The Instruction Cycle

02 Mins

The processor doesn’t see loops, if-statements, or functions it just sees binary instructions, one at a time. The instruction cycle is the fundamental loop the CPU follows to process those instructions.

fetch-decode-execute


Instruction Cycle Architecture

instruction-cycle

This diagram illustrates how the CPU components interact during the instruction cycle.


The 3 Main Steps

Fetch

  • The Program Counter (PC) holds the address of the next instruction.
  • The CPU sends that address to memory via the address bus and fetches the instruction into the Instruction Register (IR) via the data bus.

Decode

  • The Control Unit decodes the binary instruction (e.g., ADD? JUMP?).
  • It figures out what needs to happen, like which registers to use or whether memory should be read or written.

Execute

The appropriate parts of the CPU are activated:

  • The ALU may perform a calculation.
  • A value may be loaded from memory or stored.
  • The Program Counter is updated to point to the next instruction or updated with a new address during control-flow operations like JUMP or CALL.

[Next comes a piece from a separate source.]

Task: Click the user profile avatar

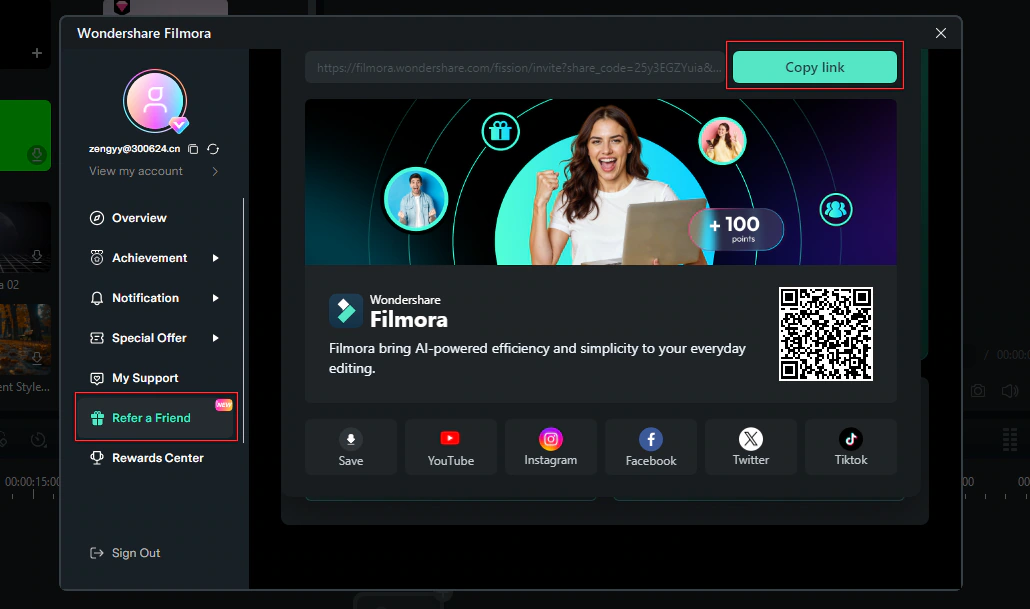Action: pos(154,101)
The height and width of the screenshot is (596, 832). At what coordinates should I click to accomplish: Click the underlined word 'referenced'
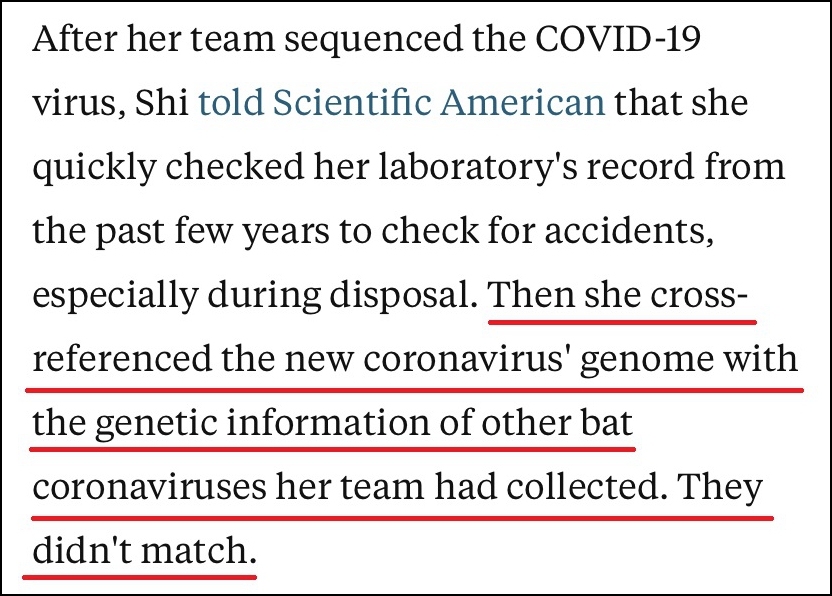click(x=123, y=358)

Note - This cycle repeats billions of times per second on a modern CPU.


Example of Instruction Cycle

Lets say CPU has to execute the following assembly instruction

ADD R1, R2, R3;

By know you already know the 3 steps Fetch, Decode and Execute instruction-cycle-overview

If you want to look deeper, below diagram explain it best.

instruction-cycle-example-in-depth

  • Fetch: PC sends the instruction’s address to memory; the binary code is loaded into IR.
  • Decode: Control Unit interprets it as ADD, with R2 and R3 as sources and R1 as destination.
  • Execute: ALU adds values from R2 and R3, stores the result in R1, and PC moves to the next instruction.

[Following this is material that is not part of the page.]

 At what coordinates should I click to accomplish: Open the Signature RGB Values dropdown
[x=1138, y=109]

Program Counter and Flow Control

Normally, the Program Counter increments sequentially, moving to the next instruction. However, control-flow instructions like JUMP or CALL modify it directly. This enables loops, conditional execution, and function calls (the foundation of structured programming)


Timing and Clock Cycles

Each stage of the instruction cycle is tied to clock pulses:

  • Simple instructions may complete in 1–2 cycles.
  • Complex operations (like memory access or multiplication) may take more.
  • Modern CPUs use pipelining, overlapping stages so multiple instructions are in different phases simultaneously. This dramatically improves throughput.

Conclusion

The instruction cycle is the heartbeat of the CPU. Every program you run is broken down into these fetch-decode-execute steps, repeated at incredible speed. By mastering this cycle, you understand how high-level code translates into the raw operations that drive modern computing.